## Provided text
**********

The fight against financial crime: insider dealing and market manipulation

The rate of change in the law and its enforcement in financial crime has been dramatic and global in the past few years, resulting in a regulatory minefield for many businesses.

In this series of articles, we focus on different areas of financial crime, taking an incisive look at current regulation and what we can expect over the course of 2018. In this fourth edition we take a look at insider dealing and market manipulation, including the proposed new guidance from the FCA (which is likely to take effect on 01 October 2018) and the increasing level of enforcement in Hong Kong.

The current position

In its 2018/19 business plan published on 09 April 2018, the UK’s FCA identifies financial crime and anti-money laundering as one of its seven cross-sector priorities for the coming year. One of the key areas covered by the FCA in its anti-financial crime agenda is insider dealing and market manipulation.

These come in both civil and criminal forms. On the civil front there have not yet been any enforcement cases in the UK under the Market Abuse Regulation (MAR) since it took effect in July 2016. Recent cases such as that against Tesco plc for making misleading statements to the market as to its results (for more, see here) have been under the previous rules, although the FCA have said that they have plenty of investigations in the pipeline. The next criminal prosecution for insider dealing, involving a former bank compliance officer, is also in the offing.

**********

## Dataset records
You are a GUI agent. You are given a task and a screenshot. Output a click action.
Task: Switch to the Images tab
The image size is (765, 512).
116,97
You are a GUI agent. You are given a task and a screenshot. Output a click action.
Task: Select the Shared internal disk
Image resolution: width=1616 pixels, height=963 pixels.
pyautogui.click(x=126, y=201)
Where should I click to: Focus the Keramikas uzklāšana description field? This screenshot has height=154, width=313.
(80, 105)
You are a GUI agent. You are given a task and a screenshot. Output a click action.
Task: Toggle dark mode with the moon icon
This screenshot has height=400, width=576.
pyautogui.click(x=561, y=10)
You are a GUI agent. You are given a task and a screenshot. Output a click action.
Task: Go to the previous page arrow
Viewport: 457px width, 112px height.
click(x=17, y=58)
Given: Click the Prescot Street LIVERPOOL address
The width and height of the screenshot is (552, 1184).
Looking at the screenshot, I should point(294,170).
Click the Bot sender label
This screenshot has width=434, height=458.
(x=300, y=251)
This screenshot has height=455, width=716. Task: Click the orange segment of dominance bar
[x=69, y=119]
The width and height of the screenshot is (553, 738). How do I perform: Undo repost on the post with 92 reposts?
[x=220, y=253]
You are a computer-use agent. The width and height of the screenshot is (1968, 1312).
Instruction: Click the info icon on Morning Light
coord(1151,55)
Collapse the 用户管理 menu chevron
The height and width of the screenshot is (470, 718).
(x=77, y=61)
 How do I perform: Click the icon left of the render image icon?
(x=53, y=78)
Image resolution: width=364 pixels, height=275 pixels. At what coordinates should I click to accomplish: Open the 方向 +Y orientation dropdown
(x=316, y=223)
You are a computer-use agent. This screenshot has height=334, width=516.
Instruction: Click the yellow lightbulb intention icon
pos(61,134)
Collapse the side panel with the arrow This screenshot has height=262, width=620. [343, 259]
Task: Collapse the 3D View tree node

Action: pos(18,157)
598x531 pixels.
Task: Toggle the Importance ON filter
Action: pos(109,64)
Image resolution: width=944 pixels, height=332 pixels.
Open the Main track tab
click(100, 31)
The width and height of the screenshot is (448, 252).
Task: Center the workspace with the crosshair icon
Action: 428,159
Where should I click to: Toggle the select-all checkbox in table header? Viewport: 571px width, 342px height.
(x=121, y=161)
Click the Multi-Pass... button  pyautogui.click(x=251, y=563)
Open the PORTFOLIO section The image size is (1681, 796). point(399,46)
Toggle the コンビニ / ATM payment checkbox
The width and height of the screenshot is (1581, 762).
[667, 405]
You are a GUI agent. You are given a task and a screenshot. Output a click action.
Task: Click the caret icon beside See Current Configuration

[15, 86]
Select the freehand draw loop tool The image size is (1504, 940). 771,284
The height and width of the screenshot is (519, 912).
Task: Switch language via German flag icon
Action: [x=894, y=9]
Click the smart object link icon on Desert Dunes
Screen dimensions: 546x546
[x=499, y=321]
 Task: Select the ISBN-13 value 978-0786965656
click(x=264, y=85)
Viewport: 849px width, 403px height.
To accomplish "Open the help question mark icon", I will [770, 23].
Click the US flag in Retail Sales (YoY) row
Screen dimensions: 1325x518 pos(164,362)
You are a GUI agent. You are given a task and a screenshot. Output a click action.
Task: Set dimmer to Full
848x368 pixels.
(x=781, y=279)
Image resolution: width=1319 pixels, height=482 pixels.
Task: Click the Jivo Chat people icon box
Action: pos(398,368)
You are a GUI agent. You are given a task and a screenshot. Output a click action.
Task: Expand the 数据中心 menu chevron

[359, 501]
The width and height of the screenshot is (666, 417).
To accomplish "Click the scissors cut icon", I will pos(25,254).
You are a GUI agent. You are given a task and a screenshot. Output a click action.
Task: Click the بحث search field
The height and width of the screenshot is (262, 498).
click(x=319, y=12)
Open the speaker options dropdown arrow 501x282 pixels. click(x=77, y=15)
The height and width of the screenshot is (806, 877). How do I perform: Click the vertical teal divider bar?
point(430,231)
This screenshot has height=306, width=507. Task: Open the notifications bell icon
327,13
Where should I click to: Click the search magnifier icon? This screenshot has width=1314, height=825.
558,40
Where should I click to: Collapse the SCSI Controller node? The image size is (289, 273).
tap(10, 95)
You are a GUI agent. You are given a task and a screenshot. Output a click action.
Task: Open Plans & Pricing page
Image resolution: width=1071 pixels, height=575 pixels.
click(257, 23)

**********

## Work to complete
Please rewrite the article on financial crime, starting at the words "In its 2018/19" and ending after "in the offing.", with each "insider dealing" changed to "insider trading".

## The output
In its 2018/19 business plan published on 09 April 2018, the UK’s FCA identifies financial crime and anti-money laundering as one of its seven cross-sector priorities for the coming year. One of the key areas covered by the FCA in its anti-financial crime agenda is insider trading and market manipulation.

These come in both civil and criminal forms. On the civil front there have not yet been any enforcement cases in the UK under the Market Abuse Regulation (MAR) since it took effect in July 2016. Recent cases such as that against Tesco plc for making misleading statements to the market as to its results (for more, see here) have been under the previous rules, although the FCA have said that they have plenty of investigations in the pipeline. The next criminal prosecution for insider trading, involving a former bank compliance officer, is also in the offing.